## What the exercise asks
Read the material below and count the lines holding the string "agent". Give that count with nothing added.

:: Excerpted data

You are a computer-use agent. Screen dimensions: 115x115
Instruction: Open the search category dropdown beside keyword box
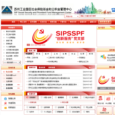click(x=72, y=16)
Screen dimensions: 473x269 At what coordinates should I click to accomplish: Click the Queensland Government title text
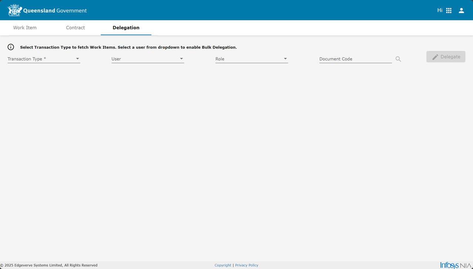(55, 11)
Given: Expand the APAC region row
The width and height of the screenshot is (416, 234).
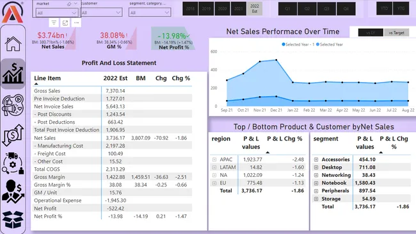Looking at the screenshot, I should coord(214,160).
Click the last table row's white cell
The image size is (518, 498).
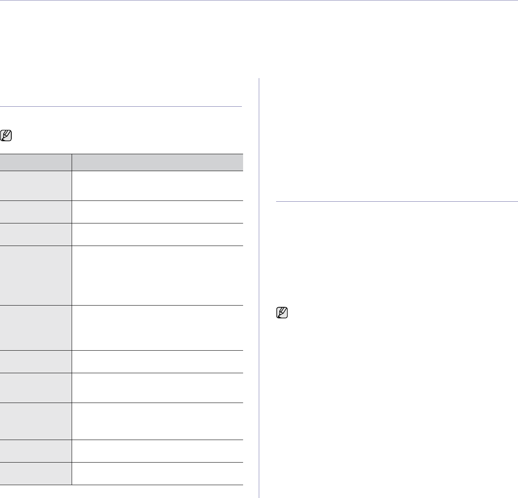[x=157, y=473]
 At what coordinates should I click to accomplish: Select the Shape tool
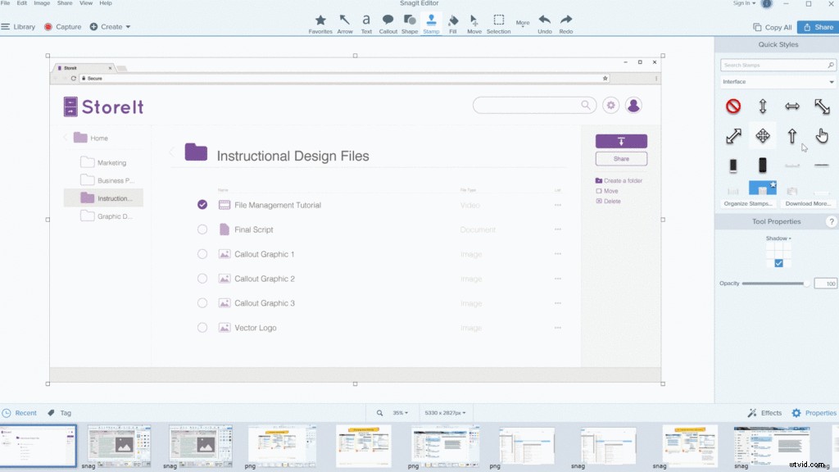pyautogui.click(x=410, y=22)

::::
:: Excerpted data

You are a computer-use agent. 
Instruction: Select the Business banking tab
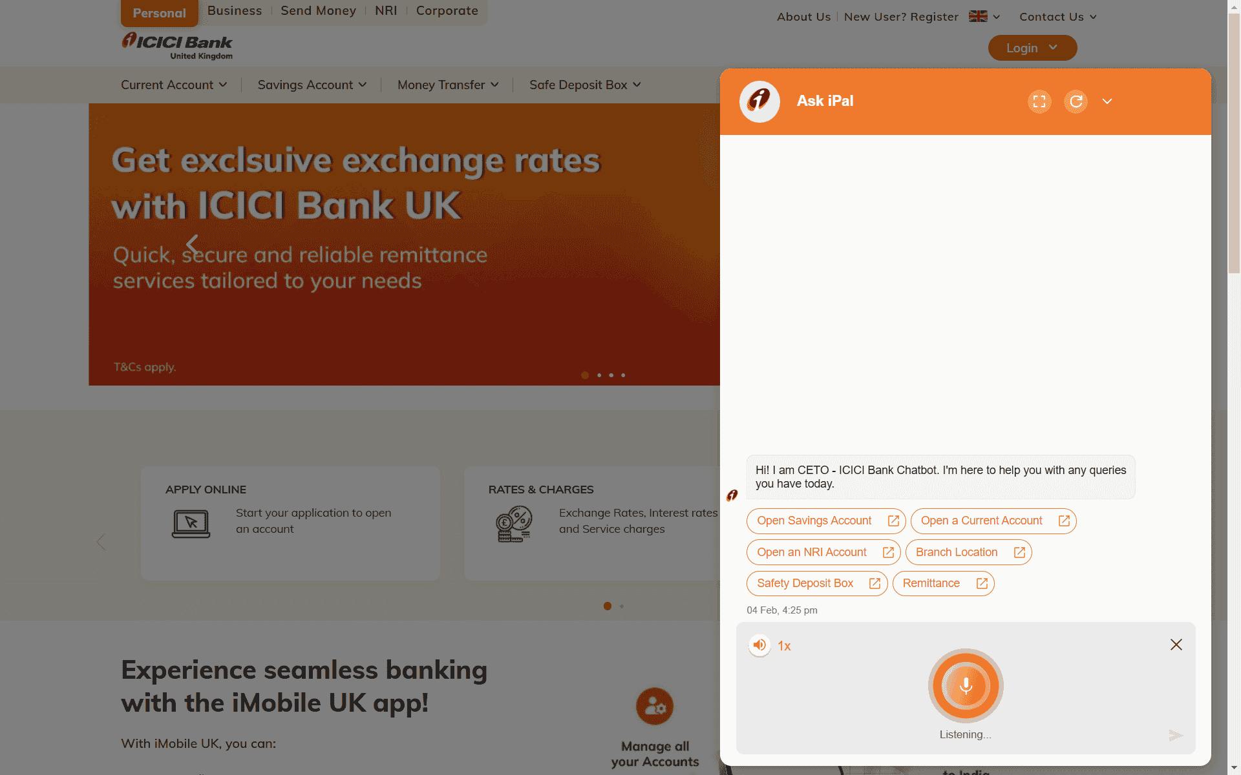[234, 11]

::::

## Solution to this task
2